When Walter Cronkite died last year, he was hailed in many obituaries as an avatar of objectivity, overlooking that his greatest contribution to the country he loved was shedding that cloak when he believed that America was at peril in its involvement in the Vietnam War, doubling down with his courage in going after the powerful in the Watergate scandal. Now, in the wake of a series of journalism ethics kerfluffles, culminating in the Keith Olbermann affair, Olbermann made some of the same points last night in a powerful special commentary on MSNBC, responding to a piece by former ABC newsman Ted Koppel that -- just like the Cronkite obituaries last year -- grossly misinterpreted what happened in a golden age of television.

Said Olbermann:

There was the night Cronkite devoted fourteen minutes of the thirty-minute long CBS Evening News to a report on Watergate which devastated the Nixon Administration, one so strong that the Administration pressured CBS just to shorten the next night's follow-up, to eight minutes.

There was the extraordinary broadcast on Vietnam from four-and-a-half years earlier in which he insisted that nothing better than stalemate was possible and that America should negotiate its way out, "not as victors, but as an honorable people who lived up to their pledge to defend democracy, and did the best they could."

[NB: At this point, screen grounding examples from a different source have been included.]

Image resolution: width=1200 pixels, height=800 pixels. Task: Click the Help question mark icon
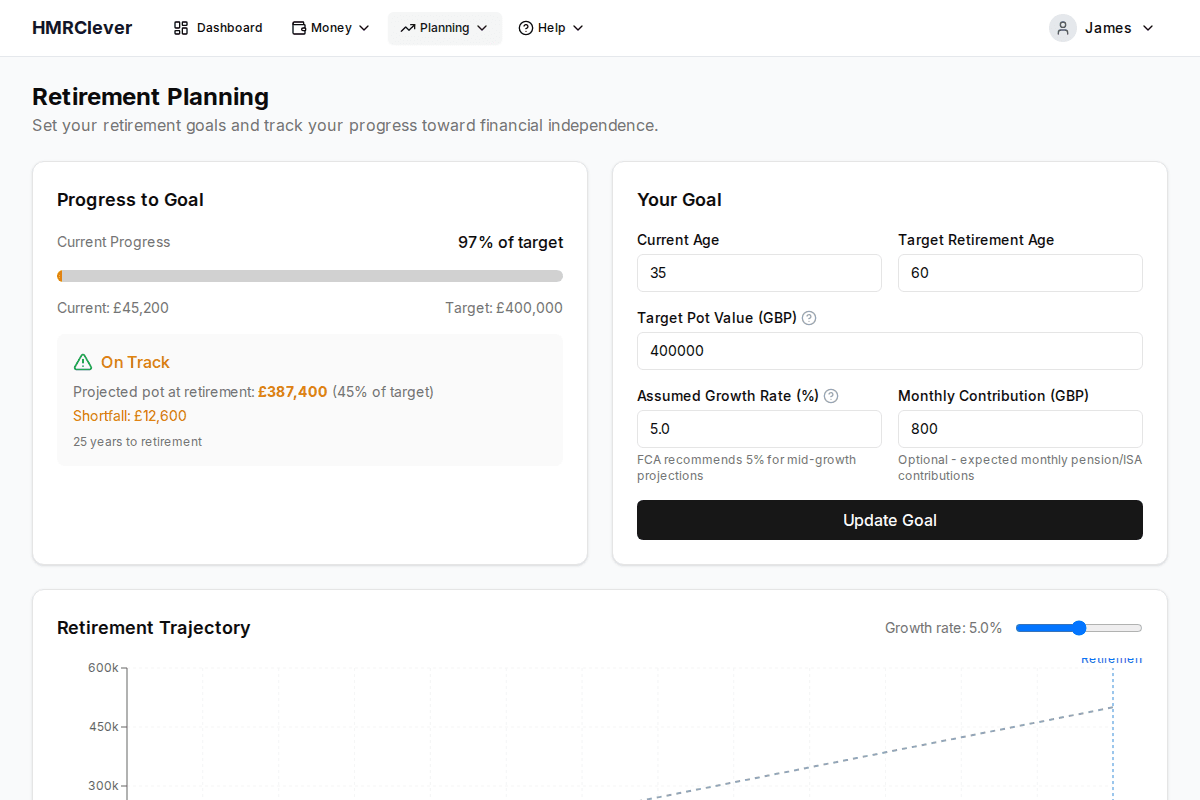click(x=524, y=28)
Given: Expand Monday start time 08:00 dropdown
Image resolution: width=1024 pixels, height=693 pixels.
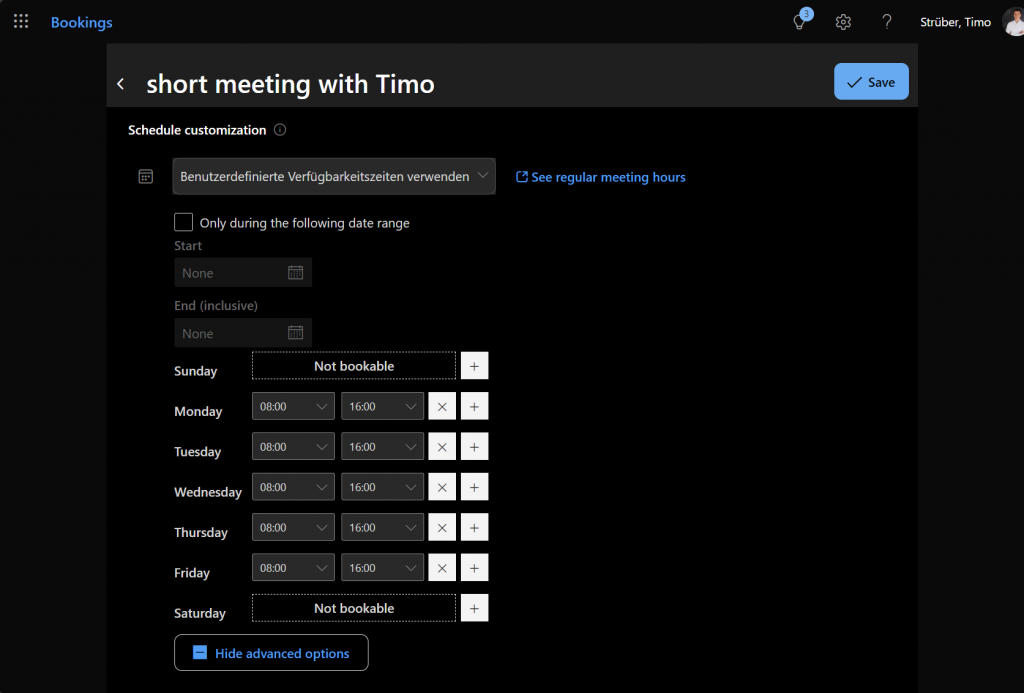Looking at the screenshot, I should (293, 407).
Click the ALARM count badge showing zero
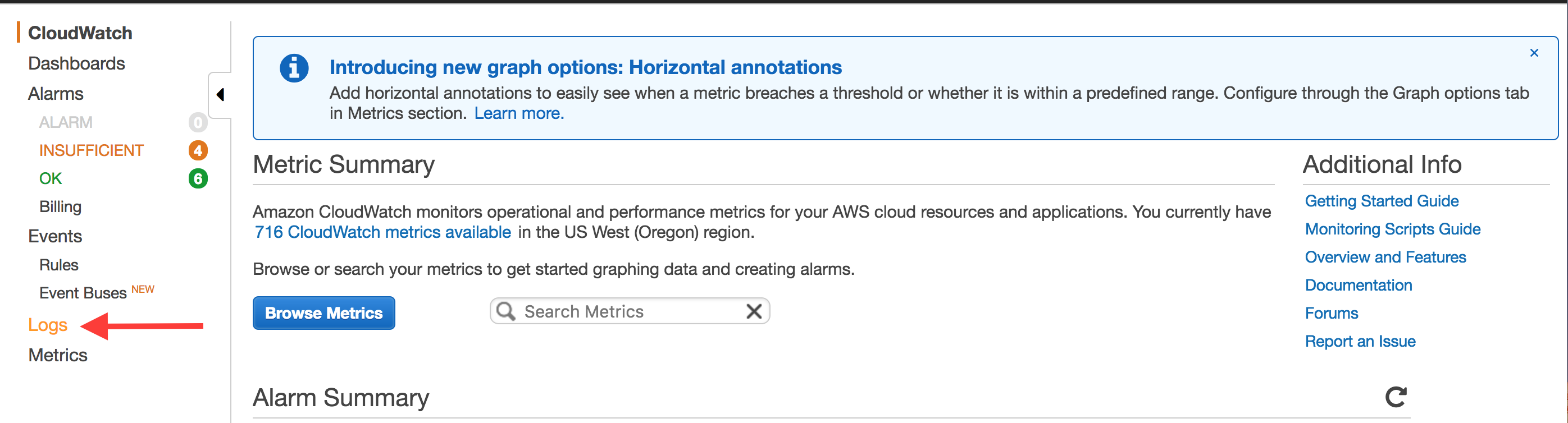Screen dimensions: 1568x423 197,122
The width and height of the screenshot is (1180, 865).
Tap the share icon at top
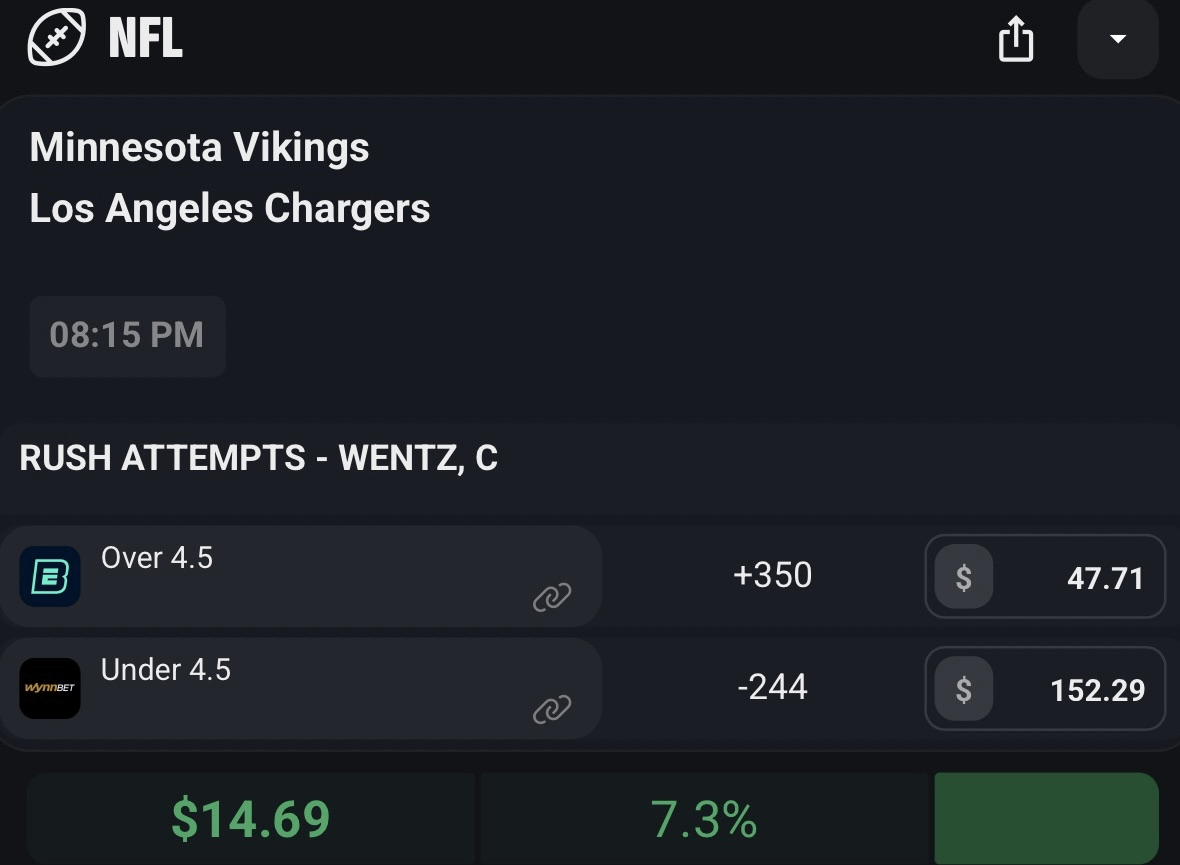1015,40
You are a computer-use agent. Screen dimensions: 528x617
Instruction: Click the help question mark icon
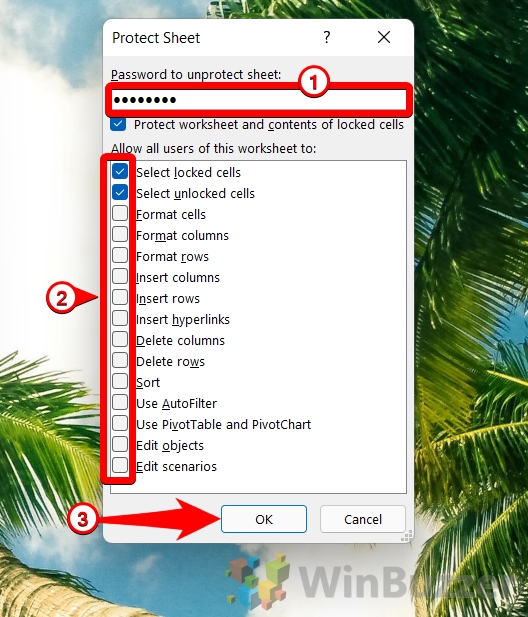tap(327, 37)
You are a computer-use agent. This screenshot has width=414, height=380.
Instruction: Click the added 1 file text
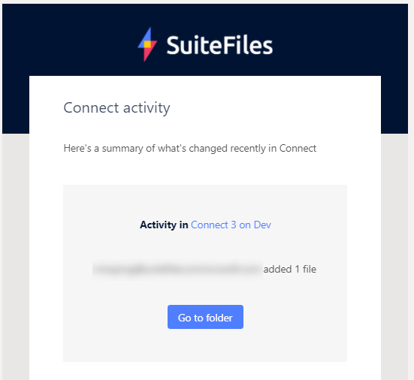[x=290, y=269]
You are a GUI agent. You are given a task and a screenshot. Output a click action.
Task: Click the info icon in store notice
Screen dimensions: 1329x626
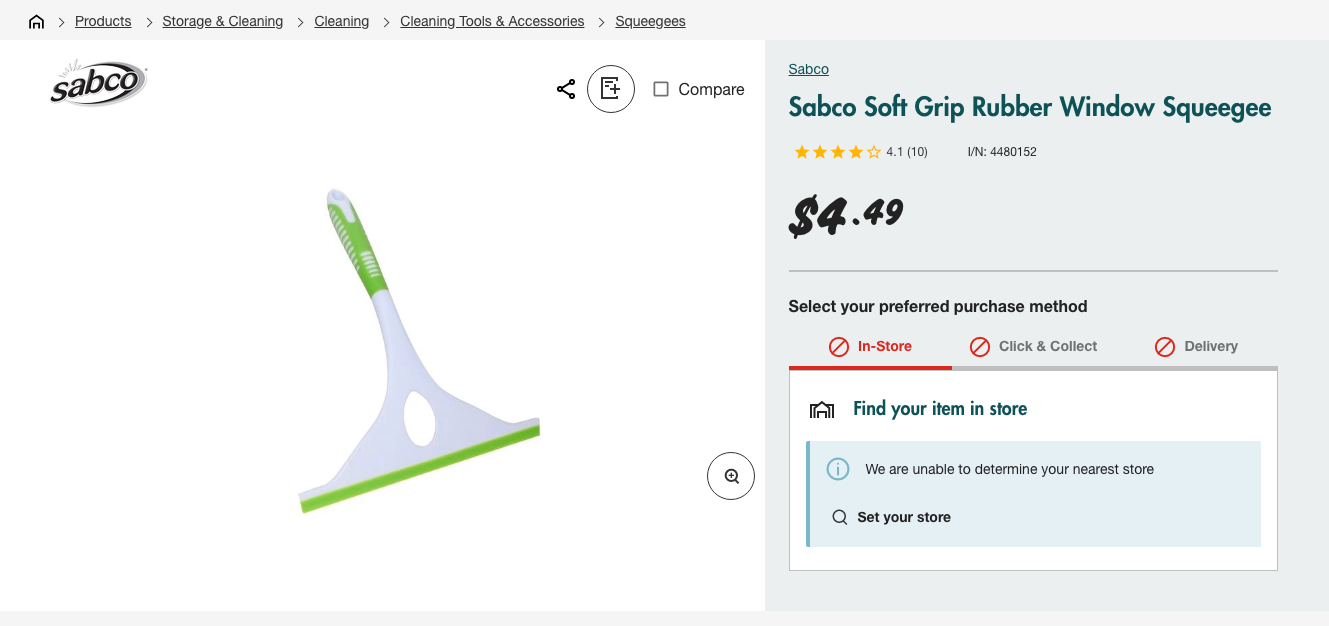tap(838, 469)
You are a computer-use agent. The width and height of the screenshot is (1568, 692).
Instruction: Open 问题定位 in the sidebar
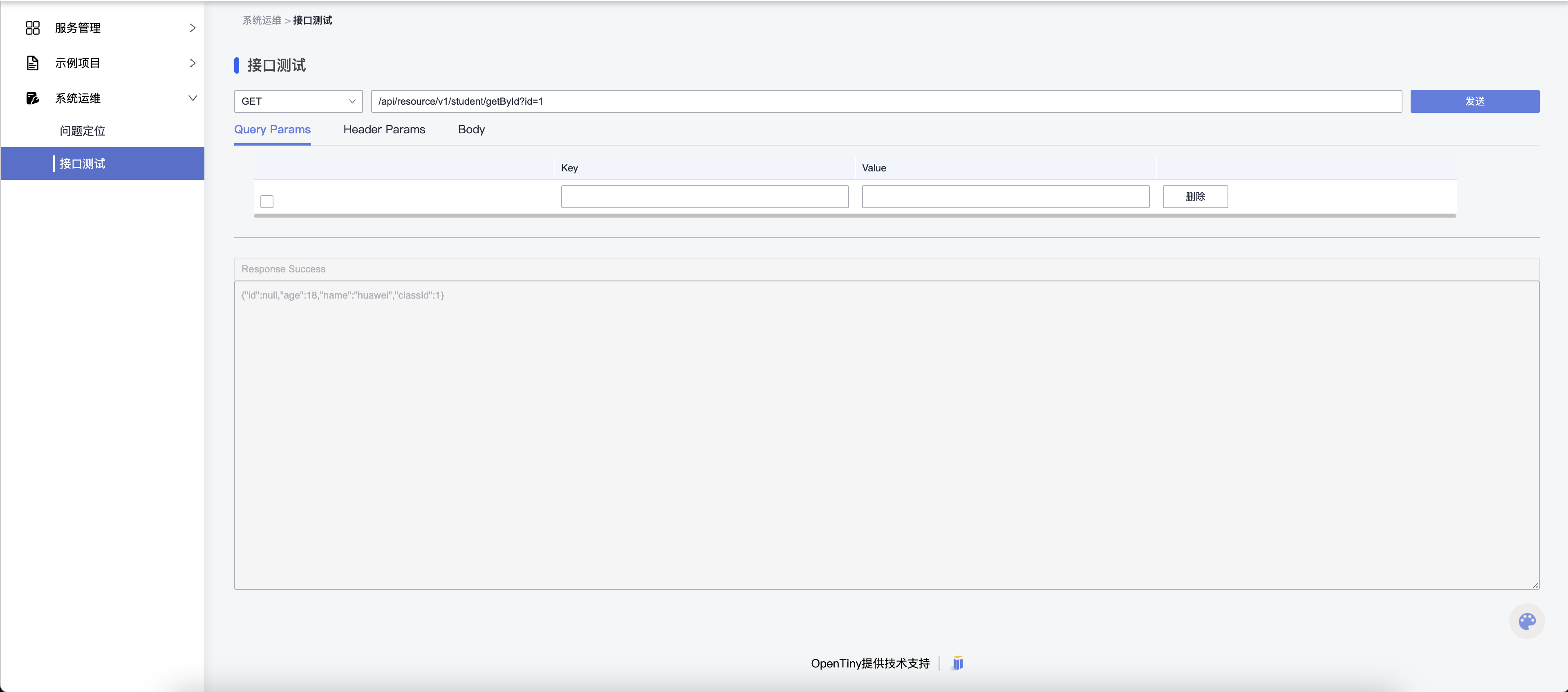(x=82, y=131)
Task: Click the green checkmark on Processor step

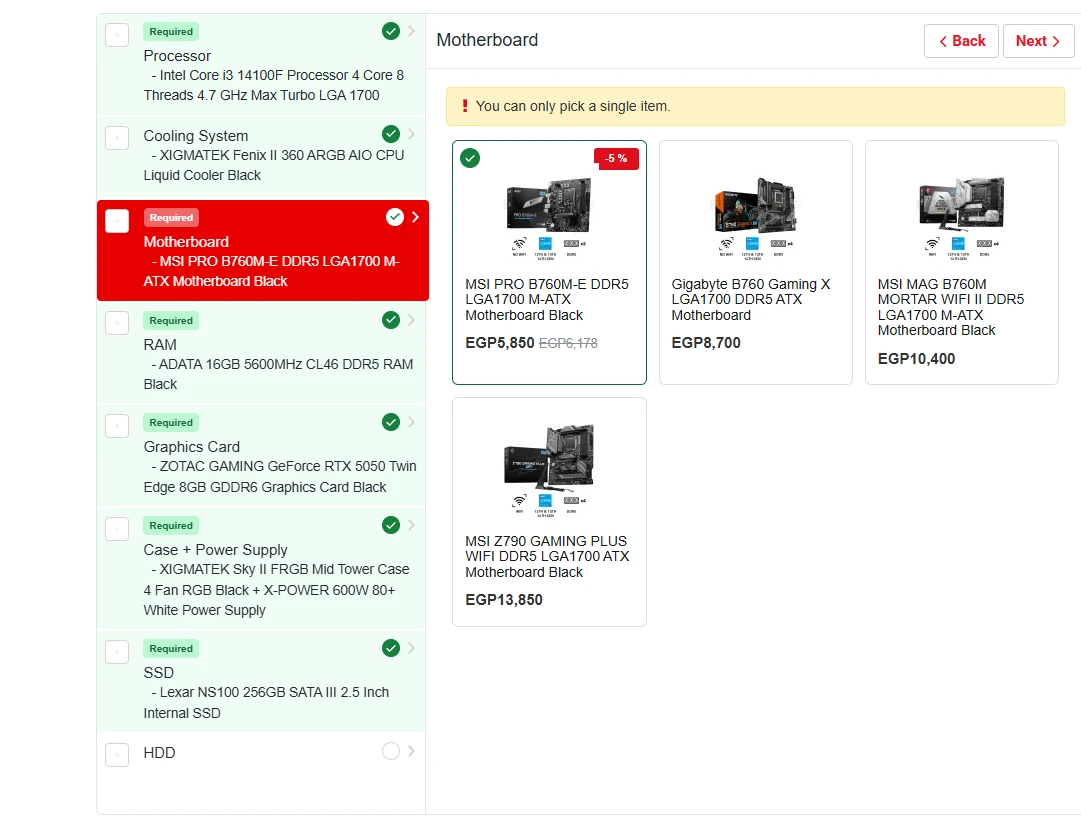Action: click(x=391, y=32)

All that newscast did was convince the 36th President of the United States to not seek re-election. The deserved and heartfelt sadness at the loss of a great journalist and a great man had been turned into a metaphor for the loss of a style **of** utterly uninvolved, neutral, quote "objective" reporting. Yet most of the highlights of the man's career had been of those moments when he correctly and fearlessly threw off those shackles and said what was true, and not merely what was factual.

Read the whole thing, or watch the video below. Olbermann's commentary covers a lot of ground, including the fact that Koppel's notion of objective journalism -- which he himself was practicing as host of ABC's "Nightline" at the time -- failed the nation and the American public in the run-up and the early days of the Iraq war. And now in 2010, the risk of journalists who are afraid to report the truth are just as great as they were in 2003, maybe greater. And America needs some Walter Cronkites and Edward R. Murrows as they really were, and not as the Ted Koppels of the today's muddled-up world pretend them to be.